Tales of Druids worshipping in sacred groves, stemming from Roman sources, loom large in the British psyche. In Japan, I witnessed firsthand Shinto worship of ancient trees – living shrines where spirits or kami are believed to dwell. Similar beliefs held by Māori, tribespeople of Africa and the Amazon, and many other ancient cultures leave little doubt in my mind that comparable faiths were once widely upheld around Britain’s ancient hollow trees.

Rarely found in dense woodlands, except where new woods and plantations have grown around them, Britain’s ancient trees are almost exclusively open-grown. They form part of an historic patchwork landscape, a long way from the dense closed-canopy woods of Britain’s collective consciousness, as depicted in Germanic ‘fairy tales’ that the nation was raised on.
Britain may have one of the lowest tree counts in Northern Europe, yet is thought to retain its highest number of ancient trees – especially oak and yew. The reasons for their survival are for the most part threefold: their economic value (where trees have earned their keep by providing fruit or sustainable timber through pollarding); as community assets (meeting places and boundary markers) and their religious value (such as yews in churchyards).

According to the Woodland Trust Ancient Tree Inventory, around 120 ancient oaks stand at over 9m in circumference. They are the elders and giants of the oak world, and survive in historic deer parks, remnants of ancient forests, wood pastures and commons, beside ancient roadways, on village greens and in hedgerows.
A similar number of yew trees – Britain’s longest-lived tree – are found mainly, although not exclusively, in Britain’s churchyards. Now rare in woodland groves, yew once featured more prominently outside the protection of the church wall.

It is these elder giants of the tree world that I have concentrated on in the listings of this book. When visiting the sites, I often call to mind the Japanese word: awaré. Used to describe an emotional response to transient beauty in nature, it has no direct English translation, although its meaning is surely universally understood. In sense and form it is similar to the English word aware. In the moment.

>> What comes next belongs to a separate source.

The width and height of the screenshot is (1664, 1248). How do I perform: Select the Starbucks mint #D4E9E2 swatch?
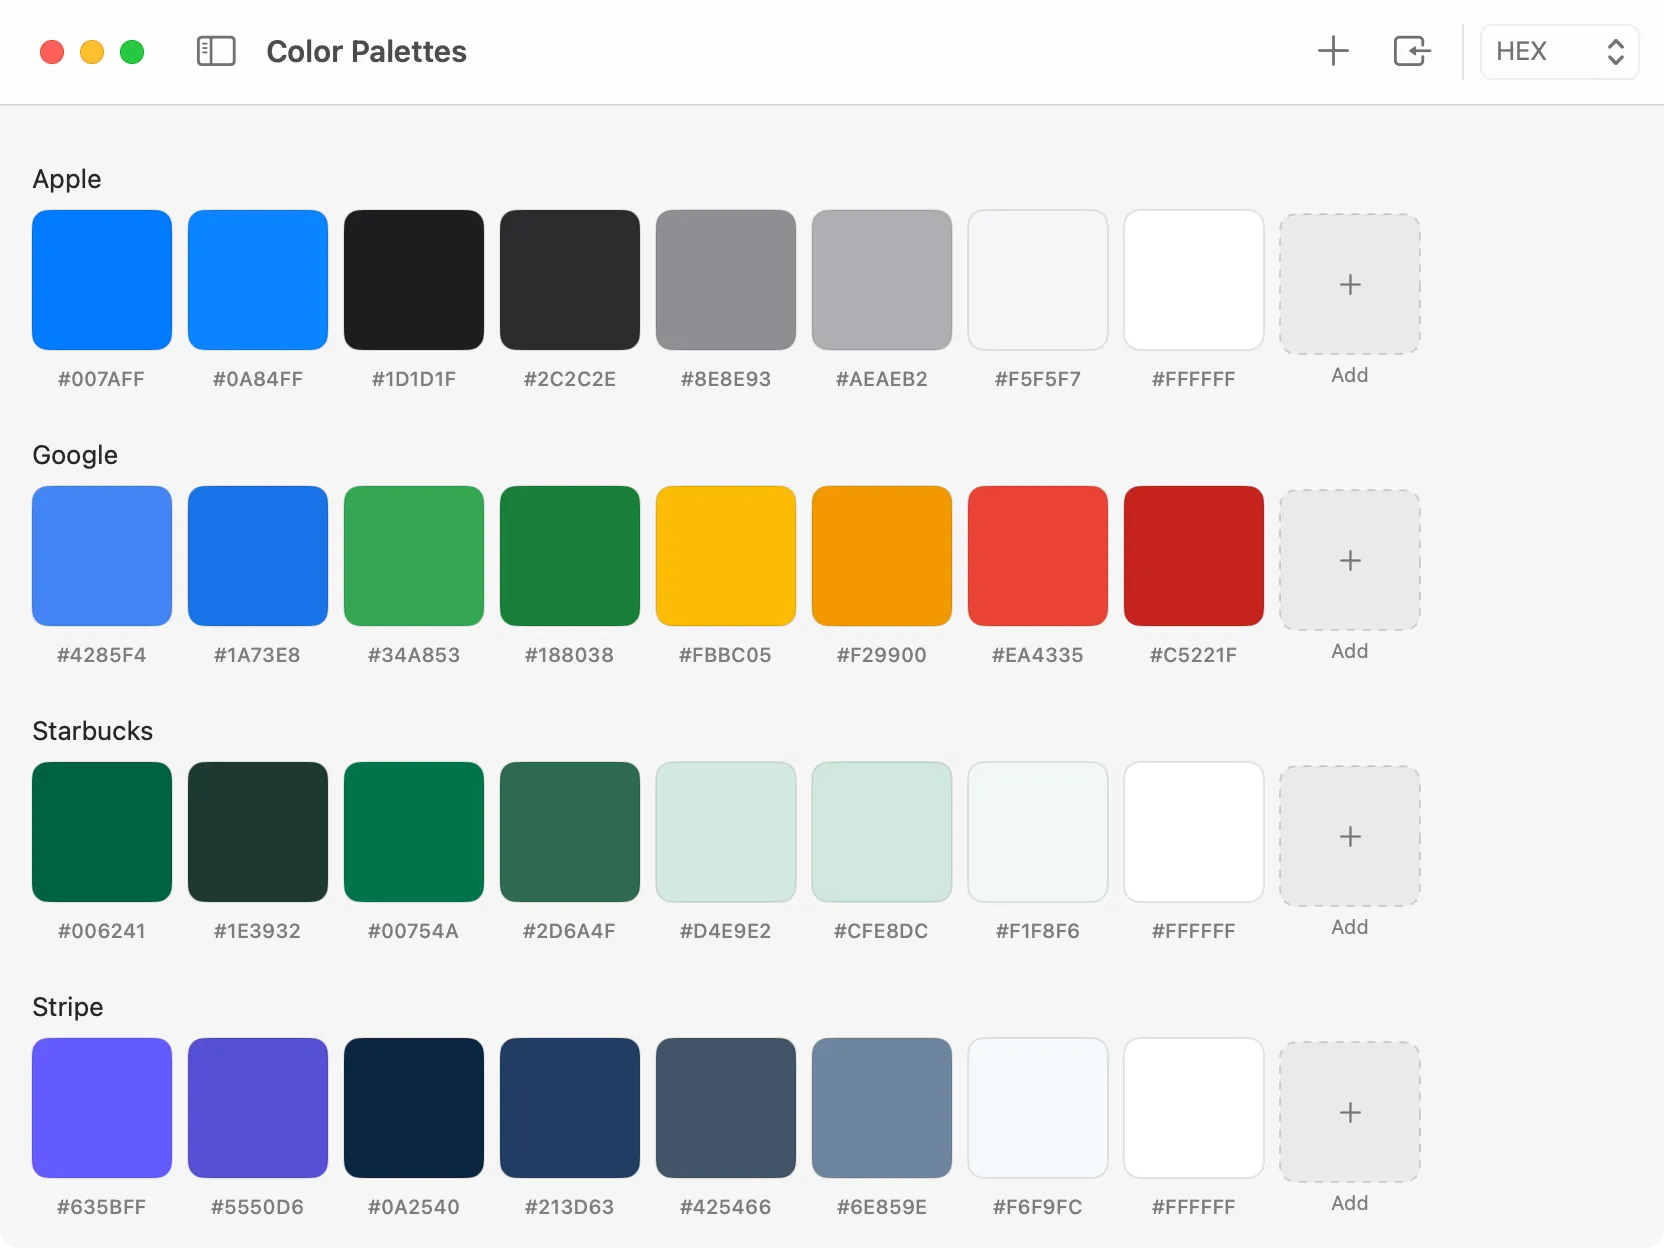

There are many fabulous books depicting ancient trees, but to my knowledge, no comprehensive guides are available. I hope this volume goes some way to resolve that issue. If I had owned a guide to ancient trees when I started, my journeys in search of them would have been made somewhat easier. I hope this guide helps you with your own journeys of discovery to some of Britain’s oldest and most majestic trees.